2010-01-06 23:41:41

by Andrew Morton

[permalink] [raw]
Subject: Re: vfs related crash in 2.6.33-rc2

On Thu, 31 Dec 2009 05:59:32 +0900
OGAWA Hirofumi <[email protected]> wrote:

> Marvin <[email protected]> writes:
>
> >> Marvin <[email protected]> writes:
> >> > Hi,
> >> >
> >> > I'm getting a lot of these:
> >> >
> >> > kernel: general protection fault: 0000 [#1] SMP
> >> > kernel: last sysfs file: /sys/devices/pci0000:00/0000:00:18.3/modalias
> >> > kernel: CPU 0
> >> > kernel: Pid: 12177, comm: packagekitd Not tainted 2.6.33-rc2 #1
> >> > ...
> >> >
> >> > filesystem is ext4 (in case it matters).
> >>
> >> BTW, are you using nfs client on this machine?
> >>
> >
> > um - yes, now that I think about it... I killed a nfs umount process (because of an
> > offline server) shortly before the oopses started to fire.
>
> OK. Probably, this oops would be same with one which happened on my
> machine recently.
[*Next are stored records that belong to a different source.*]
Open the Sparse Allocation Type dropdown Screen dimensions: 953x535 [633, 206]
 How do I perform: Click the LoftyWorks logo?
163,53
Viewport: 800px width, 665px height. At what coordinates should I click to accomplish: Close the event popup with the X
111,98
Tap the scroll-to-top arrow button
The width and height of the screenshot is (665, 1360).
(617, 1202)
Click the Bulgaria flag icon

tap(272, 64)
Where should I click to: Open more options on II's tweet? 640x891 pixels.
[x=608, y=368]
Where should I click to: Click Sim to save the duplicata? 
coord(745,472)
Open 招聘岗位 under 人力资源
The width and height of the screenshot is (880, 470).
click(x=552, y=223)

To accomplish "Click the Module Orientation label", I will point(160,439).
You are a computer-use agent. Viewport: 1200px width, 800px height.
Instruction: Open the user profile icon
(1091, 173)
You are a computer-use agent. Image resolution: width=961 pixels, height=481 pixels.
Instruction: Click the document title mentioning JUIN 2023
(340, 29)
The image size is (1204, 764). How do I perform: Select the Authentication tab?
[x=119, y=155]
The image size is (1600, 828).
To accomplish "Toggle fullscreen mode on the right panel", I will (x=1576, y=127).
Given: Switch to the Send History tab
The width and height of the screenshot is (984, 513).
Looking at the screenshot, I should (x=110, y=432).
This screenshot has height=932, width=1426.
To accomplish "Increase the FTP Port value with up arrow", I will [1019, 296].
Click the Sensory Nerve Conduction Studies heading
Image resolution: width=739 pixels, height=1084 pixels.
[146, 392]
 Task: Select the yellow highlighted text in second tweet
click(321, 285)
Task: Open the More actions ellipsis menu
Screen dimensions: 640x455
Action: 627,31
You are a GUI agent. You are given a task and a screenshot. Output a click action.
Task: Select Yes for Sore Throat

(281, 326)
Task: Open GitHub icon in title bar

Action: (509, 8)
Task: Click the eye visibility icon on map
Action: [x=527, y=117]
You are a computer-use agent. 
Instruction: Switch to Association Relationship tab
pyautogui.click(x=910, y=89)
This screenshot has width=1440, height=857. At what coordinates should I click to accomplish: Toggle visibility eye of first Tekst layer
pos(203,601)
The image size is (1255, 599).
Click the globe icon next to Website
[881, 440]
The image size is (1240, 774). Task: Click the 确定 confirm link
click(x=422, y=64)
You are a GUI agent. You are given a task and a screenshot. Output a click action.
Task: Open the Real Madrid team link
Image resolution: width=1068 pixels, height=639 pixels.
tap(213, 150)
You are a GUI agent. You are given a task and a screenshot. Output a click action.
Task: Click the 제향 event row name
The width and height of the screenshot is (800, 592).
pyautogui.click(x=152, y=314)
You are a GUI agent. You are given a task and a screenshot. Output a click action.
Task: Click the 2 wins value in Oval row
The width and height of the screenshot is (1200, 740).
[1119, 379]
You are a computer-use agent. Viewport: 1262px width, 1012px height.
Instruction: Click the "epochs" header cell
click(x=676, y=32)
That path in patch corrupts dcache hash, so it can be
> the cause of strange behavior or oops on dcache hash.
>
> If so, the attached patch would fix it.
>
> Thanks.
> --
> OGAWA Hirofumi <[email protected]>
>
>
> Recent change is missing to update "rehash". With that change, it will
> become the cause of adding dentry to hash twice.
>
> This explains the reason of Oops (dereference the freed dentry in
> __d_lookup()) on my machine.
>
> Signed-off-by: OGAWA Hirofumi <[email protected]>
> ---
>
> fs/nfs/dir.c | 1 +
> 1 file changed, 1 insertion(+)
>
> diff -puN fs/nfs/dir.c~nfs-d_rehash-fix fs/nfs/dir.c
> --- linux-2.6/fs/nfs/dir.c~nfs-d_rehash-fix 2009-12-28 06:18:09.000000000 +0900
> +++ linux-2.6-hirofumi/fs/nfs/dir.c 2009-12-28 06:18:16.000000000 +0900
> @@ -1615,6 +1615,7 @@ static int nfs_rename(struct inode *old_
> goto out;
>
> new_dentry = dentry;
> + rehash = NULL;
> new_inode = NULL;
> }
> }

Guys, what's the status of this fix? Did Marvin have a chance to test
it? Are the NFS developers aware of it?

Thanks.



2010-01-07 09:27:58

by Marc Dietrich

[permalink] [raw]
Subject: Re: vfs related crash in 2.6.33-rc2


Hi,

> On Wed, 2010-01-06 at 15:41 -0800, Andrew Morton wrote:
> > On Thu, 31 Dec 2009 05:59:32 +0900
> >
> > OGAWA Hirofumi <[email protected]> wrote:
> > > Marvin <[email protected]> writes:
> > > >> Marvin <[email protected]> writes:
> > > >> > Hi,
> > > >> >
> > > >> > I'm getting a lot of these:
> > > >> >
> > > >> > kernel: general protection fault: 0000 [#1] SMP
> > > >> > kernel: last sysfs file:
> > > >> > /sys/devices/pci0000:00/0000:00:18.3/modalias kernel: CPU 0
> > > >> > kernel: Pid: 12177, comm: packagekitd Not tainted 2.6.33-rc2 #1
> > > >> > ...
> > > >> >
> > > >> > filesystem is ext4 (in case it matters).
> > > >>
> > > >> BTW, are you using nfs client on this machine?
> > > >
> > > > um - yes, now that I think about it... I killed a nfs umount process
> > > > (because of an offline server) shortly before the oopses started to
> > > > fire.
> > >
> > > OK. Probably, this oops would be same with one which happened on my
> > > machine recently. That path in patch corrupts dcache hash, so it can be
> > > the cause of strange behavior or oops on dcache hash.
> > >
> > > If so, the attached patch would fix it.
> > >
> > > Thanks.
> >
> > Guys, what's the status of this fix? Did Marvin have a chance to test
> > it? Are the NFS developers aware of it?
> >
> > Thanks.
>
> Sorry for the delay. The above fix looks correct to me, but I too would
> like a confirmation that it fixes the Oops before I push it to Linus.
>
> In the meantime, I've committed it to my linux-next branch.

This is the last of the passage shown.